Ein Vibrationsrost ist eine Art beweglicher Rost, der in Verbrennungsanlagen für feste Brennstoffe wie Biomassekesseln und Müllverbrennungsanlagen verwendet wird. Sein Hauptzweck besteht darin, den Brennstoff gleichmäßig auf dem Rost zu transportieren, zu rühren und zu verbrennen, während am Ende die Asche ausgetragen werden kann.
Der Rost besteht aus einer Reihe überlappender Roststäbe, die in einer geneigten oder horizontalen Ebene angeordnet sind. Die gesamte Rostbaugruppe ist auf Federn oder flexiblen Stützen montiert und mit einem Vibrationsmechanismus verbunden, normalerweise einem Exzentermotor oder einem hydraulischen Aktuator. Durch die Vibration entsteht eine kontrollierte Schwingbewegung.

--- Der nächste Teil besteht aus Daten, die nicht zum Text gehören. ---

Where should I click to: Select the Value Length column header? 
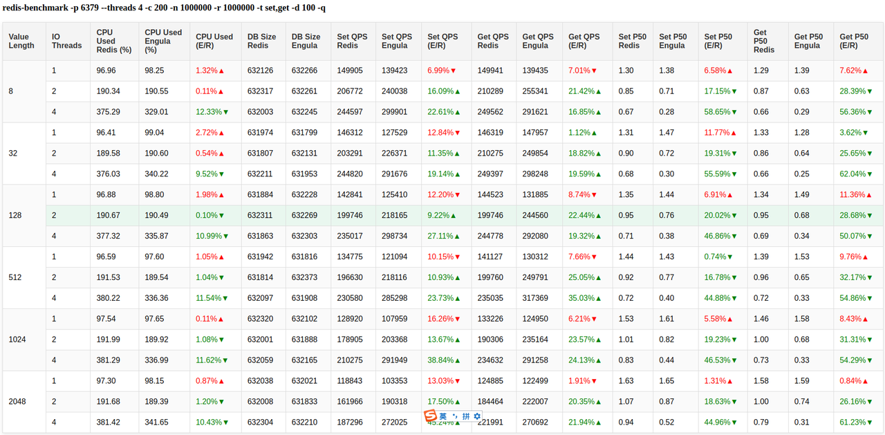[21, 41]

Wenn der Vibrator aktiviert wird, bewegt sich die Rostoberfläche in eine bestimmte Richtung und Amplitude. Vibrationsfrequenz und Hub sind einstellbar. Typischerweise hat die Bewegung eine nach vorne gerichtete Komponente und eine vertikale Komponente. Beim Vorwärtshub beschleunigt der Rost nach vorne und schiebt das Brennstoffbett leicht nach vorne. Beim Rückhub bewegt sich der Rost schnell zurück, während der Brennstoff aufgrund der Trägheit an Ort und Stelle bleibt. Dies führt zu einem Nettovorwärtstransport des Brennstoffbetts.

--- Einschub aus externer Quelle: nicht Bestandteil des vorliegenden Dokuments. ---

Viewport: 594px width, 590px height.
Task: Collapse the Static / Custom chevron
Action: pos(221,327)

Der Brennstoff wird kontinuierlich am vorderen Ende des Rostes zugeführt. Während der Rost vibriert, bewegt sich der Brennstoff langsam von der Zufuhrzone durch die Trocknungs-, Entgasungs- und Kohleverbrennungszone und erreicht schließlich das Ascheaustragsende. Die Vibration führt auch dazu, dass die Kraftstoffschicht taumelt und sich vermischt. Durch diese Bewegung werden Klinker aufgebrochen, frische Brennstoffoberflächen werden der Luft ausgesetzt und der Kontakt zwischen dem Brennstoff und der von unterhalb des Rosts zugeführten Verbrennungsluft verbessert.
Durch Öffnungen in den Roststäben wird Primärluft eingebracht. Die Vibration verhindert Brückenbildung und Kanalbildung und sorgt so für eine gleichmäßige Luftverteilung im Brennstoffbett. Die Trommelwirkung trägt zum Ausbrennen von Kohlenstoff bei und reduziert unverbranntes Material in der Asche.
Im Vergleich zu anderen Vorschubrosten verfügt ein Rüttelrost über keine gleitenden oder rotierenden Teile, die mit dem Brennstoff mitwandern. Es ist mechanisch einfach, wartungsarm und kommt gut mit Brennstoffen mit unterschiedlichem Feuchtigkeits- und Aschegehalt zurecht. Allerdings muss die Vibrationsintensität sorgfältig kontrolliert werden. Zu starke Vibrationen können zu einer übermäßigen Ascheverschleppung und einem Verlust an unverbranntem Kraftstoff führen. Zu wenig kann zu Bettaufbau und unvollständiger Verbrennung führen.
In modernen Systemen wird die Vibration intermittierend betrieben. Der Rost vibriert alle paar Minuten für einige Sekunden, sodass sich das Brennstoffbett zwischen den Vibrationszyklen absetzen und gleichmäßig brennen kann. Dieser intermittierende Betrieb reduziert den Stromverbrauch und den mechanischen Verschleiß weiter und sorgt gleichzeitig für eine gute Kraftstofftransport- und Verbrennungseffizienz.